L1 Regularization (Lasso): Adds a penalty equal to the absolute value of the magnitude of coefficients. This can shrink some coefficients exactly to zero, leading to feature selection.
L2 Regularization (Ridge): Adds a penalty equal to the square of the magnitude of coefficients. This shrinks coefficients toward zero, but usually does not eliminate them entirely.

In practice:

L1 is useful when you suspect some features are irrelevant.
L2 is better when all features are likely relevant, but you want to reduce model complexity.

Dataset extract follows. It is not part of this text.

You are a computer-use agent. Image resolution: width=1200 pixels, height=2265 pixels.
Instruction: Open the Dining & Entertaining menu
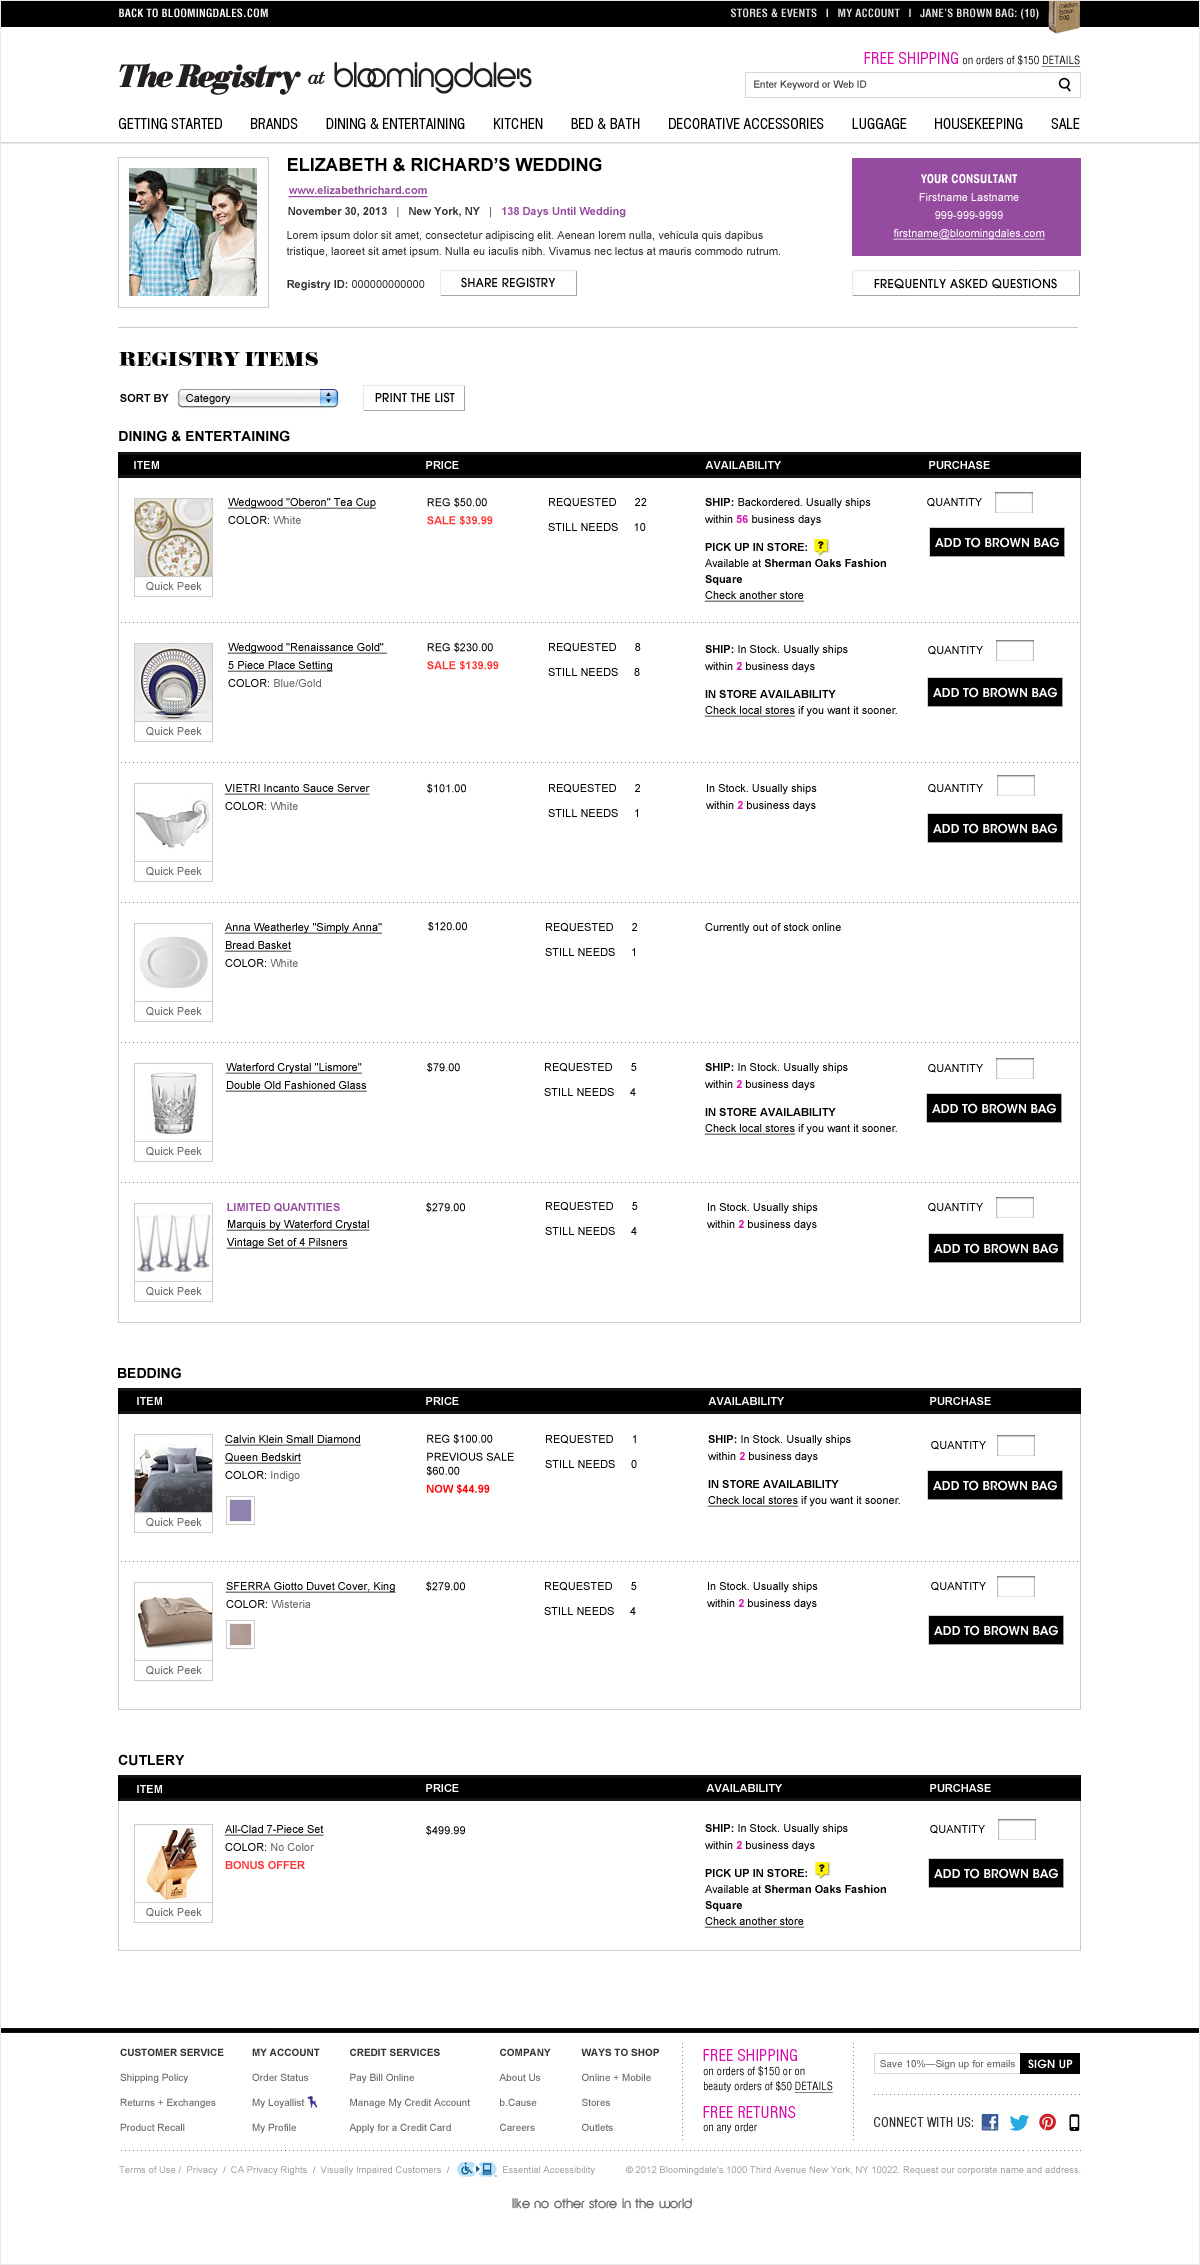pyautogui.click(x=395, y=124)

Let’s compare their effects on the Boston housing dataset.

17.2 Python Code

import pandas as pd
import matplotlib.pyplot as plt
from sklearn.linear_model import Ridge, Lasso
from sklearn.preprocessing import StandardScaler
from sklearn.model_selection import train_test_split

# Load and prepare data
df = pd.read_csv("data/boston_housing.csv")
X = df.drop("medv", axis=1)
y = df["medv"]

# Standardize features
scaler = StandardScaler()
X_scaled = scaler.fit_transform(X)

# Train-test split
X_train, X_test, y_train, y_test = train_test_split(X_scaled, y, test_size=0.3, random_state=42)

# Fit Ridge and Lasso
ridge = Ridge(alpha=1.0).fit(X_train, y_train)
lasso = Lasso(alpha=0.1).fit(X_train, y_train)

# Plot coefficients
plt.figure(figsize=(10, 5))
plt.plot(ridge.coef_, 'o-', label="Ridge (L2)")
plt.plot(lasso.coef_, 'x-', label="Lasso (L1)")
plt.xticks(range(X.shape[1]), X.columns, rotation=45)
plt.ylabel("Coefficient value")
plt.title("L1 vs. L2 Regularization Coefficients")
plt.legend()
plt.tight_layout()
plt.show()

17.3 R Code

library(tidyverse)
library(glmnet)

# Load data
df <- read_csv("data/boston_housing.csv")
X <- df %>% select(-medv)
y <- df$medv

# Standardize
X_scaled <- scale(as.matrix(X))
y_vec <- as.numeric(y)

# Fit models
ridge_model <- glmnet(X_scaled, y_vec, alpha = 0)  # L2
lasso_model <- glmnet(X_scaled, y_vec, alpha = 1)  # L1

# Plot coefficients
plot(ridge_model, xvar = "lambda", label = TRUE, main = "Ridge (L2) Coefficients\n")

plot(lasso_model, xvar = "lambda", label = TRUE, main = "Lasso (L1) Coefficients\n")

✅ Takeaway: L1 (Lasso) can eliminate irrelevant features by setting coefficients to zero. L2 (Ridge) shrinks all coefficients but retains all features. Try using ElasticNet for a combination of both!